─── DATASET ───

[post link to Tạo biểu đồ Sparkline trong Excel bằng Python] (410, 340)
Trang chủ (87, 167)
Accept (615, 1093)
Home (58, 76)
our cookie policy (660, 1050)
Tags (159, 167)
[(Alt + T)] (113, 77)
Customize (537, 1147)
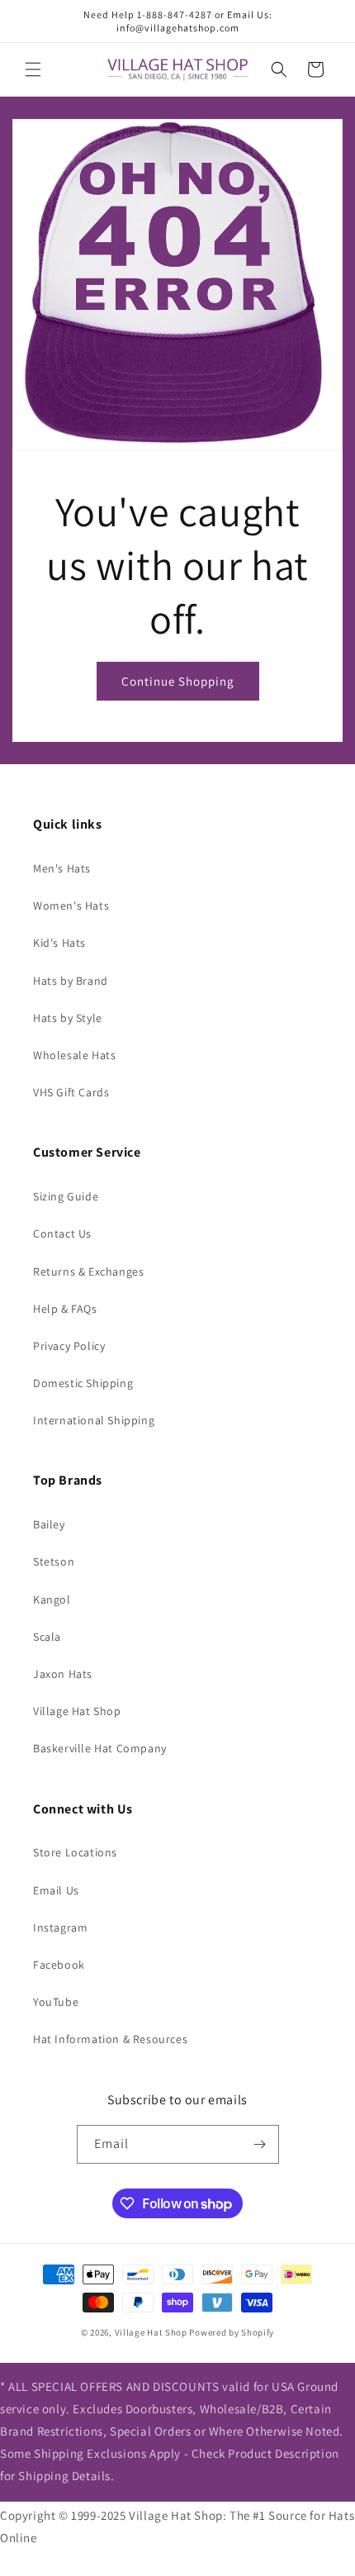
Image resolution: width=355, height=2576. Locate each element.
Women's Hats (71, 905)
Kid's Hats (59, 942)
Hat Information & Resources (110, 2039)
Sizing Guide (65, 1196)
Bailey (49, 1524)
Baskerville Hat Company (100, 1748)
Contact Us (62, 1233)
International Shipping (93, 1420)
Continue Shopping (177, 681)
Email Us (56, 1890)
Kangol (52, 1599)
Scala (47, 1636)
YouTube (55, 2001)
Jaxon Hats (62, 1673)
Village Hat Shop (77, 1711)
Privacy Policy (69, 1345)
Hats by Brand (70, 980)
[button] (33, 69)
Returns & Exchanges (88, 1271)
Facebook (59, 1964)
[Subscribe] (260, 2144)
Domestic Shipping (83, 1383)
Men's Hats (62, 868)
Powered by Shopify (231, 2332)
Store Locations (75, 1852)
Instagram (60, 1927)
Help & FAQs (65, 1308)
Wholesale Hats (74, 1055)
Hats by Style (67, 1017)
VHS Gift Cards (71, 1092)
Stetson (53, 1561)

───

§ **EXERCISE DETAILS**:
What is the number of lines in the records that contain the word "Hats"? Answer with the number and nothing else.

§ **COMPLETED TASK**:
7